Ama Putin’in Lenin’e esas eleştirisi, federal bir devlet kurmasından, bütün ulusların eşitliğini savunmasından, bütün uluslara federasyondan ayrılma hakkını saklı tutmasından dolayı. Böylece Rusya’nın altına bir saatli bomba yerleştirdiğini söylüyor. Hoş geldin büyük Rus şovenizmi, hoş geldin Stalin!
Putin’in hakkını vermek gerekir. Lenin’in Sovyetler Birliği konusundaki kavrayışını, devlet modelini gayet güzel anlatmış. Lenin, Rus şovenizminin önyargılarının maalesef Bolşevik Partisi saflarına bile sızmış olmasına karşı büyük bir mücadele açmıştı. 1922 yılı sonunda Sovyet devleti hiçbir ulusun adını taşımayan (“Sovyet Sosyalist Cumhuriyetler Birliği”, SSCB), bütünüyle proletaryanın enternasyonalist ideolojisinin gereklerine uygun bir işçi devleti olarak kurulduysa, bu Lenin’in hasta yatağından parti içindeki Rus milliyetçilerine karşı verdiği kararlı mücadelenin bir ürünüydü. Onlar Rus Sovyet Federatif Sosyalist Cumhuriyeti’ni, yani Lenin’in SSCB’sinde sadece Rusya’yı kapsayacak olan siyasi birimin adını bütün Sovyet devletine veren ve böylece Rus ulusunu, ötekileri bir ölçüde gözetmekle birlikte onlardan üstün bir konuma yerleştiren bir devlet modelinden yanaydılar. Lenin “hasta yatağımdan bir kalkayım, onları bütün sağlam dişlerimle parçalayacağım” dediği bu Rus milliyetçilerine savaş açtı ve son zaferini kazandı!

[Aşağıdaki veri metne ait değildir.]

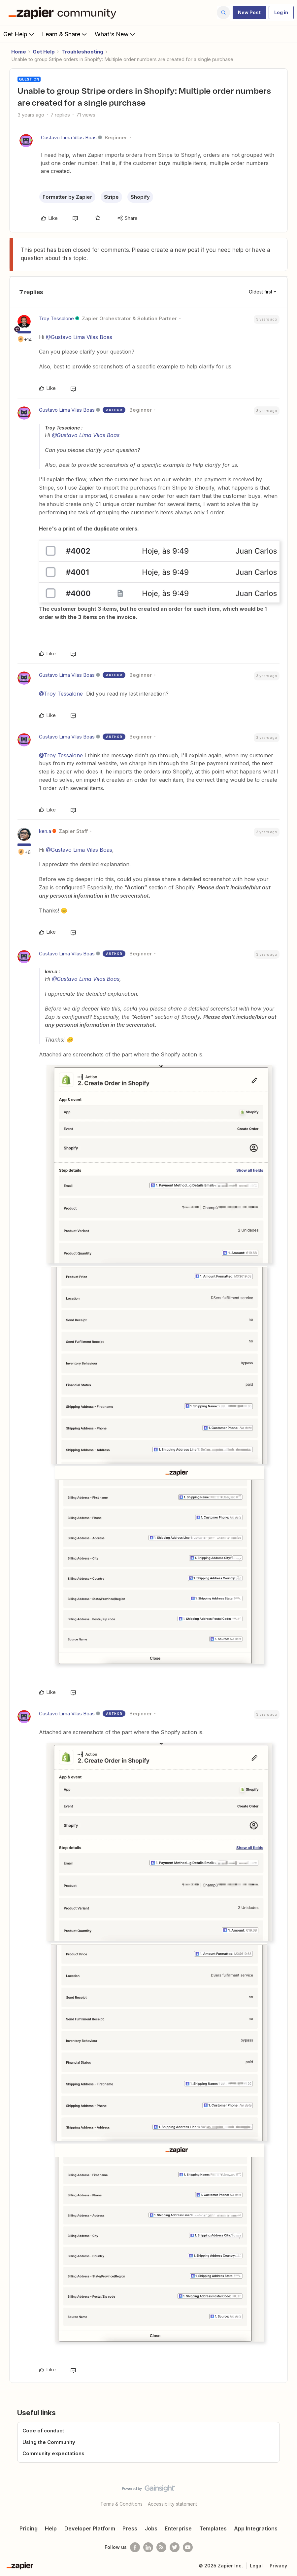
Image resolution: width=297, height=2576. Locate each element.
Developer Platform (89, 2528)
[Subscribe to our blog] (161, 2547)
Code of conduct (43, 2430)
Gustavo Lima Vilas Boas (69, 137)
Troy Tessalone (56, 318)
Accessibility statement (172, 2504)
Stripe (111, 197)
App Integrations (256, 2528)
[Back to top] (289, 2494)
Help (51, 2528)
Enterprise (178, 2528)
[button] (249, 12)
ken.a (45, 831)
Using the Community (48, 2442)
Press (129, 2528)
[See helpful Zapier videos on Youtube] (188, 2547)
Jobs (151, 2528)
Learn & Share (65, 34)
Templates (213, 2528)
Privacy (278, 2565)
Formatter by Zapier (67, 197)
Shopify (140, 197)
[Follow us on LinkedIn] (148, 2547)
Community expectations (53, 2453)
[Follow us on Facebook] (135, 2547)
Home (18, 52)
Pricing (28, 2528)
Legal (256, 2565)
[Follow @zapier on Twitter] (175, 2547)
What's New (116, 34)
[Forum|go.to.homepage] (64, 12)
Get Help (19, 34)
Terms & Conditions (121, 2504)
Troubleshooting (82, 52)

Putin’i Lenin’in politikasında en üzen şey bu işte! Lenin’in her türlü milliyetçiliği aşan, geride bırakan, halkları proletarya enternasyonalizminde birleştiren yanı. Lenin’i despotlukla, diktatörlük düşkünlüğüyle, gaddarlıkla eleştiren burjuva aydınlarına Putin istemeden bir tekzip yazdı. Bu çağda, halklar arasındaki eşitsizlik en azgın haliyle devam ederken, demokrasinin en önemli boyutlarından birini ulusal sorun, yani ulusların gerçekten eşitlenmesi sorunu oluşturur. Modern çağda bu konuda Lenin kadar demokrat başka bir tek şahsiyet yoktur! Putin de Lenin’den o yüzden şikâyetçi!

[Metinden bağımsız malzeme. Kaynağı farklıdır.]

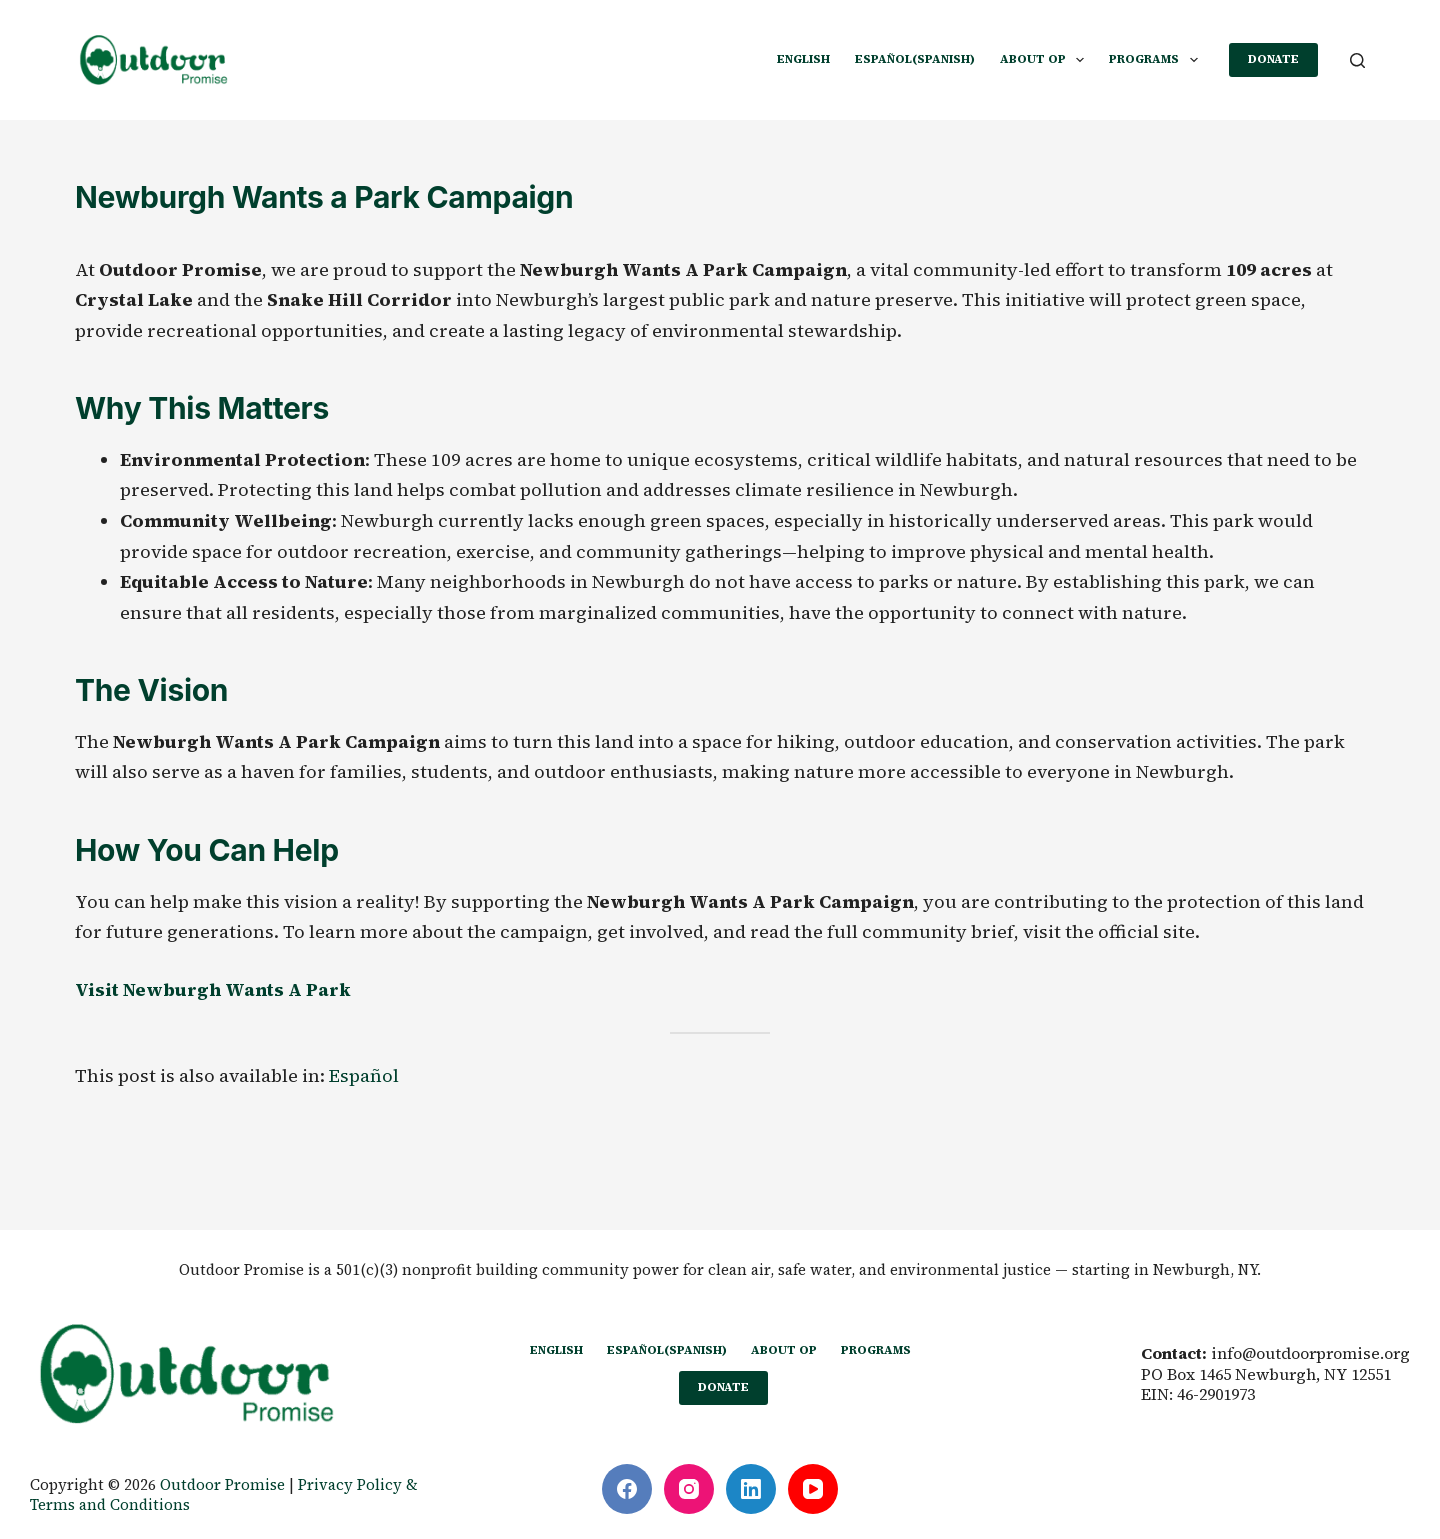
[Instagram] (689, 1489)
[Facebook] (627, 1489)
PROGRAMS (1157, 60)
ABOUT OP (1046, 60)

Putin, sadece Lenin’e saldırmakla kalmamış. Stalin’in üniter devlet (bizde fetiş haline gelmiş olan tekçilik) yanlısı olduğunu da kaydederek Stalin’i Lenin’in karşısına koymuş. El hak, durumu anlatması yine birçok Stalinistten daha isabetli. Lenin enternasyonalist, federalist, Stalin milliyetçi, üniterci. Güzel. Yalnız Putin tarihten hiçbir ders alamadığını da kanıtlıyor. Temel iddiası Lenin’in federalizmi ile dünkü SSCB’nin, bugünkü Rusya Federasyonu’nun temeline saatli bomba koymuş olduğu. Okuyucularımızın bazılarının bile bu argümanın çekiciliğine kapılacağını tahmin edebiliyoruz.
Küçücük bir sorun var. Lenin’in federalizmi kısa bir tarihsel parantez dışında uygulanmadı! Buna karşılık Stalin’in politikası onyıllar boyunca uygulandı. Şimdi eski Sovyetler Birliği dağıldıysa, faturasını uygulanmayan Leninist federalizme çıkarmak yerine Stalin’in Rus şovenizmine çıkarmak çok daha akla uygun.
Ama Putin’in derdi üzüm yemek değil, bağcı dövmek. Onun gibi ezilen halklara düşman bir burjuva politikacısından başka ne beklenir?
Bazı turistik eşya satıcıları, burjuva ideolojisine kapılarak şöyle bir matruşka seti hazırlıyor: En dışta Putin, onun içinde Yeltsin, sonra sırasıyla Brejnev, Stalin, Lenin. Buna göre, Putin’in politikasının özü Lenin’den geliyor. Bu seti piyasadan çekseler daha doğru olacak. Baksanıza adam kendisi benim politikamın özü Stalin’den gelir, Lenin başımızın belası demiş!